Insomma: è l’ennesimo episodio di quella soap opera chiamata “guerra commerciale”, che va avanti da anni e ormai ha imparato a convivere con l’indice S&P 500.
I dazi del 50% su auto, vini, prosciutti e accessori di lusso europei sembrano più un’arma retorica da campagna elettorale che una vera minaccia concreta. Nel frattempo, i produttori europei hanno strumenti, margini e supply chain abbastanza flessibili da schivare il colpo. O almeno da renderlo più scenografico che sostanziale.
UK: l’inflazione sale, ma non fa più paura ☕️
Londra chiama, il termostato sale, ma i mercati restano sereni.
Nel Regno Unito, ad aprile l’inflazione è risalita al 3,5%, dopo mesi di rallentamento.
I titoli dei giornali si sono subito lanciati in paragoni drammatici (“è la più alta da inizio 2024!”), ma guardando bene i numeri, il messaggio che emerge è molto più rassicurante: l’inflazione non è fuori controllo. Sta solo facendo l’ultimo giro prima di scendere sul serio.
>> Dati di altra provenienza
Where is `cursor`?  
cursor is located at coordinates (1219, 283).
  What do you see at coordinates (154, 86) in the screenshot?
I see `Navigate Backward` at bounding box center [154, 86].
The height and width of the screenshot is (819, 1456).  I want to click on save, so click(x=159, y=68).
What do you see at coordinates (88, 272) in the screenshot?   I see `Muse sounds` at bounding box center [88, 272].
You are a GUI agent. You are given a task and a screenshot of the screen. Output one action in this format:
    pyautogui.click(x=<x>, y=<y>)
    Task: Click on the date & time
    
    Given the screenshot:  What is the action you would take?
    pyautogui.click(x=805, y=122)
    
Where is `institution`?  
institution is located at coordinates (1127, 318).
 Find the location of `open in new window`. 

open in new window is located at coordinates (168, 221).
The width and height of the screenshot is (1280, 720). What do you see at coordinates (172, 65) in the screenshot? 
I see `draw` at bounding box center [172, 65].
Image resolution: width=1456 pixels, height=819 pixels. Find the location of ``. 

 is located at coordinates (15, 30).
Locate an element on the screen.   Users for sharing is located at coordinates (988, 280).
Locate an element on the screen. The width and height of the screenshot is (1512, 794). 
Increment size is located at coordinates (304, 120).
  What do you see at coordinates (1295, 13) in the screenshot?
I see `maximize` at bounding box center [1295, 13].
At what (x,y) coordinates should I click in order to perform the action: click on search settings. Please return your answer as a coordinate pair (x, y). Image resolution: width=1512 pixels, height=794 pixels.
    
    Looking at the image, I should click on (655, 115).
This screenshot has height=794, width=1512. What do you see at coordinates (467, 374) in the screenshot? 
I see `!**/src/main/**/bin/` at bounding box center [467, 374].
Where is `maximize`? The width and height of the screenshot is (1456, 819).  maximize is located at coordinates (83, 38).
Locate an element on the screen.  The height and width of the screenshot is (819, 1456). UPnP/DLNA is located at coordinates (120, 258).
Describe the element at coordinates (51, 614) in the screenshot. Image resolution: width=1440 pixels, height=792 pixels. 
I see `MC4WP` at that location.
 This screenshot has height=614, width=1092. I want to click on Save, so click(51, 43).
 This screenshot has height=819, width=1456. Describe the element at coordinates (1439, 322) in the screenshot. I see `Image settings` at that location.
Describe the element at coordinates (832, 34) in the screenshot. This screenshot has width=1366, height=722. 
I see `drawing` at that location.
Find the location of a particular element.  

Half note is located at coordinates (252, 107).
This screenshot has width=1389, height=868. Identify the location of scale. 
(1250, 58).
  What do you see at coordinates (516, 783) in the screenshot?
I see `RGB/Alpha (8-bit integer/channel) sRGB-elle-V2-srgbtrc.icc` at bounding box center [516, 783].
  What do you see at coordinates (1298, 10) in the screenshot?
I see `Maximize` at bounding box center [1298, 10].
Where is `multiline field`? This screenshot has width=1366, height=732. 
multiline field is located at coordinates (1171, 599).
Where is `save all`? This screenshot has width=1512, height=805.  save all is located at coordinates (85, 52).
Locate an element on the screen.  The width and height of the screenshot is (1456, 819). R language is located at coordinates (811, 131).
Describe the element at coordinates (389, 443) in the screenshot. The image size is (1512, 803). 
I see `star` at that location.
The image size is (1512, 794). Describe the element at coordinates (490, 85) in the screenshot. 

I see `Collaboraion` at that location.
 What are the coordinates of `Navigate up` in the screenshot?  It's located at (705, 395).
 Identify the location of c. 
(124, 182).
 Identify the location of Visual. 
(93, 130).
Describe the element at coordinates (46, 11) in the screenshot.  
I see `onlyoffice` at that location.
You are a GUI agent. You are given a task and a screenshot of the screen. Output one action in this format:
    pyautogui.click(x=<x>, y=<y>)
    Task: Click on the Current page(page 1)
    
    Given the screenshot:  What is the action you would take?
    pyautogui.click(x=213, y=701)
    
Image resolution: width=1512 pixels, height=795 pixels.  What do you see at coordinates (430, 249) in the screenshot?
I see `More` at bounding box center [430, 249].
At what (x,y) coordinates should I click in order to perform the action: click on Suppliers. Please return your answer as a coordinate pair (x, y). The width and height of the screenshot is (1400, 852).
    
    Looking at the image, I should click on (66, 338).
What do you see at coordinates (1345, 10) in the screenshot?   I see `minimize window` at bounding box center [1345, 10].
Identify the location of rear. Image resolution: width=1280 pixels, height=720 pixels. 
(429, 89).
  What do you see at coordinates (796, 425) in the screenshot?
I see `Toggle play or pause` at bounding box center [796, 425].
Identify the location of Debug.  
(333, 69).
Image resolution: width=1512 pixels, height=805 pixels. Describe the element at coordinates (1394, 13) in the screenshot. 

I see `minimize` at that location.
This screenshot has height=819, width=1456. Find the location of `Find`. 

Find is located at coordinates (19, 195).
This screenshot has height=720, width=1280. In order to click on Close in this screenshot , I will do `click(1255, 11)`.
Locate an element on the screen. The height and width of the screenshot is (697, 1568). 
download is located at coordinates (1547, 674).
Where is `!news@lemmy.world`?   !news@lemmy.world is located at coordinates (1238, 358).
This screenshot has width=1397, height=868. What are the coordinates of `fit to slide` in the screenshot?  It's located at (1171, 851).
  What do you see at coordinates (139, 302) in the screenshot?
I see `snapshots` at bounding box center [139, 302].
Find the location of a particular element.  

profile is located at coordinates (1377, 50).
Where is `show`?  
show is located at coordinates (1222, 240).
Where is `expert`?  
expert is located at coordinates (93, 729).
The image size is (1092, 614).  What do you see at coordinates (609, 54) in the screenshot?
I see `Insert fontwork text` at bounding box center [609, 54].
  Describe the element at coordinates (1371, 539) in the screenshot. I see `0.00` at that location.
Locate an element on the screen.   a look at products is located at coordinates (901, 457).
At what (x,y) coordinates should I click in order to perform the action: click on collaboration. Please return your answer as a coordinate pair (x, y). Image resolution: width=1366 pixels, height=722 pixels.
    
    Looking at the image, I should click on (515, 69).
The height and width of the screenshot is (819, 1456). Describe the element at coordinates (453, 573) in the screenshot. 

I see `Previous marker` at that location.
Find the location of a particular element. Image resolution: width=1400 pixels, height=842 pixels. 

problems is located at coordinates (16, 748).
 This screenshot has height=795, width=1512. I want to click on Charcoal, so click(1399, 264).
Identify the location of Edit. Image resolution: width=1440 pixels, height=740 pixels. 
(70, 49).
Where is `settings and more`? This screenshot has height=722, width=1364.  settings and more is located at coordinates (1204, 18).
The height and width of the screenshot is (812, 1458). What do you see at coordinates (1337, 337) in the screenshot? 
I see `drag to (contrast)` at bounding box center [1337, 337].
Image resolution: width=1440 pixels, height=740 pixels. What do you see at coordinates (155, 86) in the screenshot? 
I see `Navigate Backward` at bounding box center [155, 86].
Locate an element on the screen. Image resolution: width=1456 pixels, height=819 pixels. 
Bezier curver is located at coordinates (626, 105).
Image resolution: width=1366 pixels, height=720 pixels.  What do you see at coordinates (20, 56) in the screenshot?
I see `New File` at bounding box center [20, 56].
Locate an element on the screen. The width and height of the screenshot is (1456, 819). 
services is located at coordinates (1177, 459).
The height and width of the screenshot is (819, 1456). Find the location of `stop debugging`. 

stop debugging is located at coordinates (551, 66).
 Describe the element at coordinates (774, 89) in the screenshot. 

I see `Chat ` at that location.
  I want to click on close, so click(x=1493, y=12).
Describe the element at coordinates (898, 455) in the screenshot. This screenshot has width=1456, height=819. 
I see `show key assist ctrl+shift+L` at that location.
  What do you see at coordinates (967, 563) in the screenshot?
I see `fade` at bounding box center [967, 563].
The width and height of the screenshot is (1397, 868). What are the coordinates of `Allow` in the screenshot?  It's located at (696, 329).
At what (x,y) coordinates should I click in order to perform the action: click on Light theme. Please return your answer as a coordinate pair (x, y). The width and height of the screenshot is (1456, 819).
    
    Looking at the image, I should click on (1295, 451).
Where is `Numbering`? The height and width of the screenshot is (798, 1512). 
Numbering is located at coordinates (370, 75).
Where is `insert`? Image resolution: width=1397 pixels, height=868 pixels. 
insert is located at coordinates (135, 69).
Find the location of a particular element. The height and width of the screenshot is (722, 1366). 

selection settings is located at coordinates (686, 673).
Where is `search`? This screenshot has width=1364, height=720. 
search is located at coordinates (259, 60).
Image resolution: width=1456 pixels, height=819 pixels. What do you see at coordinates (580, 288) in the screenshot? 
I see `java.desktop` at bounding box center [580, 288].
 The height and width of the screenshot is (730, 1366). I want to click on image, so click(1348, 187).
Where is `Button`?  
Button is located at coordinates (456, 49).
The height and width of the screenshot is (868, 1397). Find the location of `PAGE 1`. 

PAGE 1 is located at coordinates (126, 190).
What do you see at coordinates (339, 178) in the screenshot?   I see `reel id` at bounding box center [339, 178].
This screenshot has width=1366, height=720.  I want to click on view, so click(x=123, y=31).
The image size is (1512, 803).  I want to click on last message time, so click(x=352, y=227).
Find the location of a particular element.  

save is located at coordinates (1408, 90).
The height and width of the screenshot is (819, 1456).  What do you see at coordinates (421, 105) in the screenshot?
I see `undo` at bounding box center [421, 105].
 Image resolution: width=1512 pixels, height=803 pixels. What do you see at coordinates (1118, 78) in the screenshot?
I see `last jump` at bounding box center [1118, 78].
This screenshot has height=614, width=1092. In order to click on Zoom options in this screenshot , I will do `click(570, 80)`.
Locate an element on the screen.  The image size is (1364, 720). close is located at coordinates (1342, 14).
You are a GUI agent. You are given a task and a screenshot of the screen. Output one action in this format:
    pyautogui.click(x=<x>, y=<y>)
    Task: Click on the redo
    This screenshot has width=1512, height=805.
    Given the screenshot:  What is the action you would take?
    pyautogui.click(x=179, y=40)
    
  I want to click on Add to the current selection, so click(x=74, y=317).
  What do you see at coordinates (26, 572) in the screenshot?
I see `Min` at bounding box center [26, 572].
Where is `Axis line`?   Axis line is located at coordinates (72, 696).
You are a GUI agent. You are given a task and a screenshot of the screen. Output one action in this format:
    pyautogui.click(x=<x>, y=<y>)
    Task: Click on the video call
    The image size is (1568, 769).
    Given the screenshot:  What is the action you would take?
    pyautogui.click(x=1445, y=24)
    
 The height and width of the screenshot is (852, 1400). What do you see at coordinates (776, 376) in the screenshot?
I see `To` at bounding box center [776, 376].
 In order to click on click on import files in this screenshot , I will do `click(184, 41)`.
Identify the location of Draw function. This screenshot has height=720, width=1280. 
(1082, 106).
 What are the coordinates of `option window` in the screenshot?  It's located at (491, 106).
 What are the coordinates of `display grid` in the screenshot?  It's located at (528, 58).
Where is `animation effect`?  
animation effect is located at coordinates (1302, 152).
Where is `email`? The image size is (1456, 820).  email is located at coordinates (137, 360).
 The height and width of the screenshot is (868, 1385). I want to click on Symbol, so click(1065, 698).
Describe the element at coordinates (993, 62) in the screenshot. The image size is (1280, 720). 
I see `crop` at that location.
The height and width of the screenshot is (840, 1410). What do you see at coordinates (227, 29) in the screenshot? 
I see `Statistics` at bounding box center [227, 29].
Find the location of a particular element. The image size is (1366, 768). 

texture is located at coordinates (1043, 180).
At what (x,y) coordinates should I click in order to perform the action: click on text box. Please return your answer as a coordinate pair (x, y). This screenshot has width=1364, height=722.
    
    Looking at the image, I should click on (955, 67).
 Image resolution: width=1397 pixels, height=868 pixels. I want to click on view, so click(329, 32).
Bollette su? Sì, ma non è una novità 💡
A tirare su il dato generale sono stati alcuni rincari tecnici:
le tariffe energetiche, che sono salite rispetto al crollo dell’anno scorso (normale effetto confronto);
l’acqua e le fognature, voci che non cambiano le nostre scelte quotidiane;
qualche tassa automobilistica aggiornata;
Tutto qui. Nessuna corsa ai supermercati, nessuna impennata nei beni di largo consumo.
Anzi: i prezzi di benzina, vestiti e scarpe sono scesi, segno che la pressione sui consumatori si sta allentando e che la concorrenza nei negozi funziona.
Bank of England: niente panico, solo prudenza 🏦
Gli operatori hanno leggermente ridotto le aspettative di tagli ai tassi, ipotizzando ora un solo taglio da 0,25% entro i prossimi 12 mesi.
Non perché ci sia un problema, semplicemente perché la fretta non serve. E quando l’economia tiene, si può anche aspettare il momento giusto.
I mercati finanziari l’hanno capito: niente scossoni, niente fughe.
La sterlina è rimasta solida, i listini inglesi hanno continuato a salire con calma, e gli investitori stanno tornando sul mercato in cerca di valore.